On the morning of September 11, 2001, I drove my wife to the Nanuet train station. We said goodbye and she got on the train to begin her commute into Manhattan. I went home and took a shower.
Sometime later that morning I went downstairs to the basement of our townhouse, which doubled as my office. I started working on one of my projects. I can’t recall whether I was revising chapters of my dissertation or working on an article-length project. Although I almost never watched television in the morning, I decided to turn on the morning news and let it run as background noise. My wife often remarked to me that she found the Fox morning show amusing, so I put on channel five.
It didn’t take long for an announcer to report, with an incredulous tone, that a “small plane” had crashed into one of the towers of the World Trade Center.
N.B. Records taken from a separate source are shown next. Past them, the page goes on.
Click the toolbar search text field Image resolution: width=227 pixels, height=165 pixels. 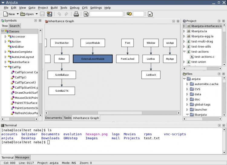106,14
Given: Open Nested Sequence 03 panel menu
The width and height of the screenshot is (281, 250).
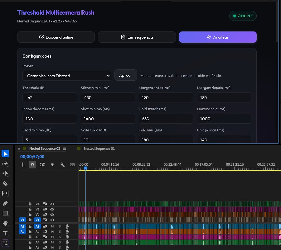Looking at the screenshot, I should pos(65,149).
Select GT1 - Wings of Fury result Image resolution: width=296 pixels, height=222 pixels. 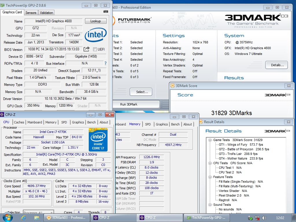(x=233, y=145)
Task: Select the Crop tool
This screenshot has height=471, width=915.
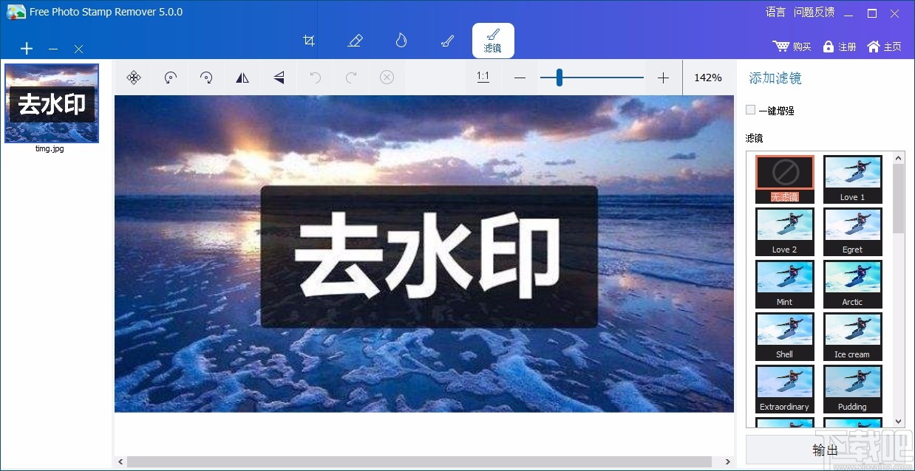Action: click(x=309, y=41)
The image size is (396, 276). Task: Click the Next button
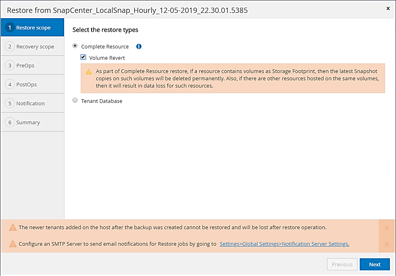pos(375,264)
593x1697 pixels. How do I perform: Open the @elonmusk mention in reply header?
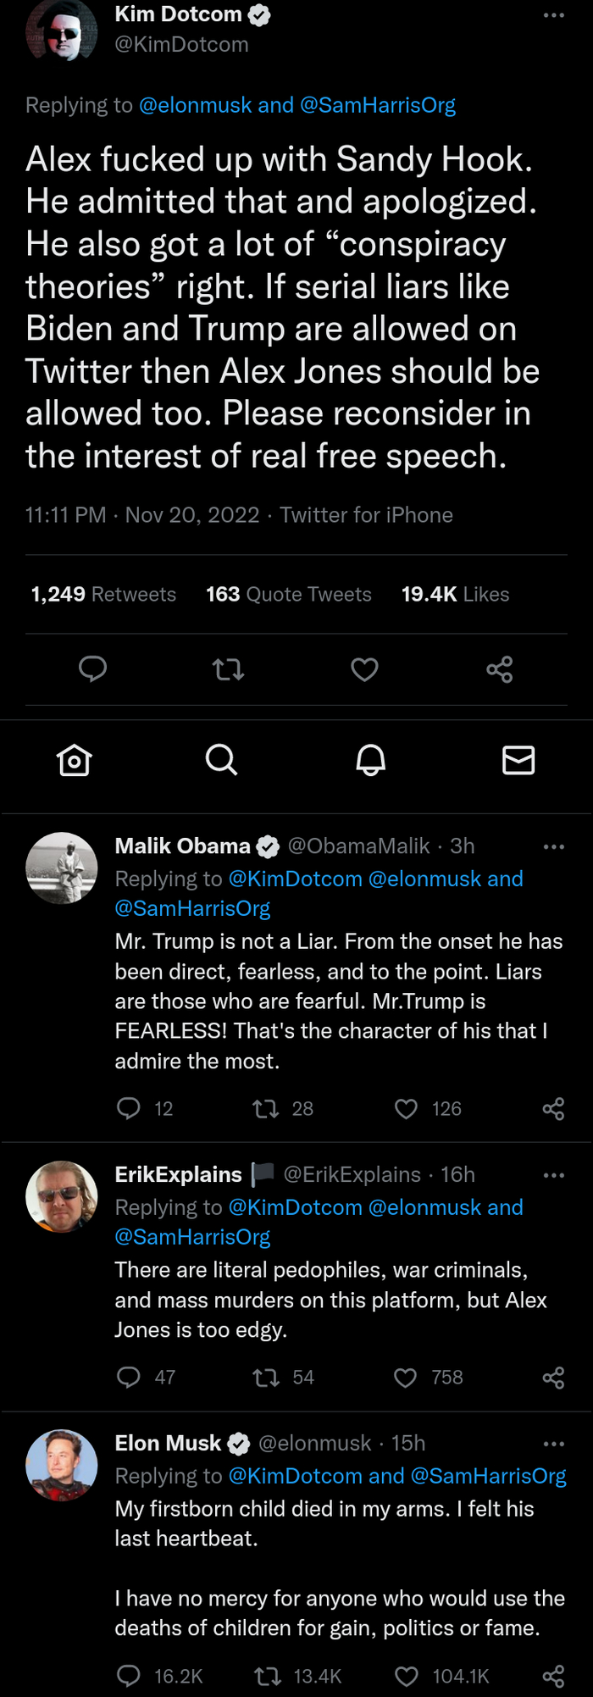pyautogui.click(x=195, y=105)
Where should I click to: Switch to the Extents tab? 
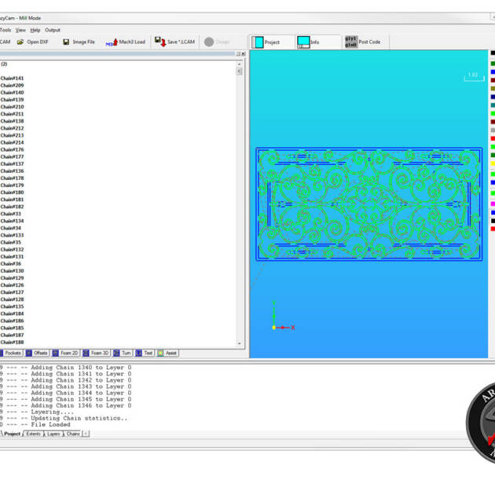34,434
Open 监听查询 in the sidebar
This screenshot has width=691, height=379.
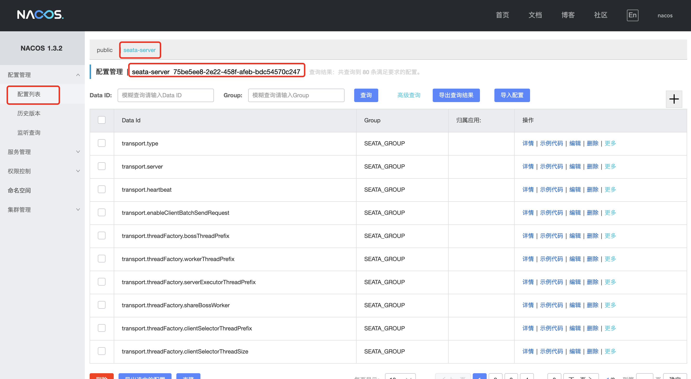pos(29,133)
I thought that this news sounded odd, but didn’t pay it much attention.
I was, in fact, working hard to prepare for my temporary move to Stanford University. About two weeks before I had gone to the American Political Science Association annual convention in San Francisco and brought a bunch of clothes and books in preparation for my time at the Center for International Security and Cooperation. I was a bit overwhelmed by the prospect of leaving New York, and my wife, for a year. I suggested to her that maybe I ought to fly out early, but she wanted me to stay as long as possible. I booked a ticket on United Flight 93 for the end of September
I did notice when the channel suddenly cut out and the television blared the unpleasant sound of static. I assumed our cable was down again. I turned off the set and went back to work.
My wife soon called me. “Turn on the television,” she said, “something bad is happening at the World Trade Center.”
The rest of the day proved a confusing mix of watching television, talking to my wife and to my mother, and generally wandering around the house. People at my wife’s office were in a state of shock. One of her co-workers thought that she had a friend who was supposed to leave on Flight 93 — but he turned out to be on another flight. My father was evacuated from his office; he worked, at the time, in the Hart Building.
My wife soon made the trek, along with thousands of others, from her midtown office to uptown Manhattan. Her stories of kindness and community deserve their own blog post. She stayed overnight with some friends of ours who still lived up by Columbia.
I went out into the courtyard of our development and talked to our neighbors. Some worried about friends in the towers. Others about the firefighters and police officers based in Rockland County.
At some point in the evening, I drove my car towards one of the local hospitals in an effort to “do something” by giving blood. I called the hospital, but the operator told me not to bother. No one knew what they would need and it would be better to wait until the next day.
I went home and called a friend from graduate school. We talked for a while about the strong emotional pull of “revenge” (to “bomb the hell out of the them”). I went to bed.
I awoke the next morning and checked my email. At 6:50 am Charles Tilly had begun an exchange on the topic, posted to the AMSOC listserv, which would eventually get him blacklisted (temporary) by the American Council of Trustees and Alumni, a group nominally headed by Lynn Cheney and Joe Lieberman.
The next day I drove across the Tappan Zee Bridge. This was the first time I got a clear view of the smoke rising over lower Manhattan and, from there, across the Hudson River. It was a terrible, heart-wrenching sight. I picked up my wife in Westchester, and we went home together.
Over the next week we attended a vigil in West Nyack, and like many other New Yorkers, Washingtonians, and Americans, went about our lives in a haze of shock and sorrow.
Never again did I felt a stronger sense of myself as a New Yorker. I remember when we attended, much later, a playoff game between the Yankees and Oakland, how the sense of collective effervescence–always so strong at important baseball games–still had a different and more intense flavor. The scene on the bridge in Sam Raimi’s Spider Man, as hokey and ham-handed as it is, captures an essential truth about New Yorkers. As divided and contentious as they can be, they also exhibit a strong sense of community. “You mess with one of us, you mess with all of us.”
My next clear memory is of watching Bush’s speech on 9/20. I thought it was a powerful speech, but it also left me deeply concerned. I called PTJ almost immediately afterwards. We engaged in a bit of discourse analysis. I focused on this passage:
Our response involves far more than instant retaliation and isolated strikes. Americans should not expect one battle, but a lengthy campaign, unlike any other we have ever seen. It may include dramatic strikes, visible on TV, and covert operations, secret even in success. We will starve terrorists of funding, turn them one against another, drive them from place to place, until there is no refuge or no rest. And we will pursue nations that provide aid or safe haven to terrorism. Every nation, in every region, now has a decision to make. Either you are with us, or you are with the terrorists. (Applause.) From this day forward, any nation that continues to harbor or support terrorism will be regarded by the United States as a hostile regime.
“Will this be remembered as the beginning of a new imperium?” I asked. “Either you clean up your act or we’ll send the legions in to do it for you?”
I flew the Newark-San Francisco route at least once a month during the 2001-2002 academic year. Each time the scarred landscape of Lower Manhattan grew a little less bleak, the changed skyline a bit more familiar. Events lose their presence and shift into the stream of history. Or they do, at least, for we voyeurs who feel a close, but not quite intimate, connection to tragedy.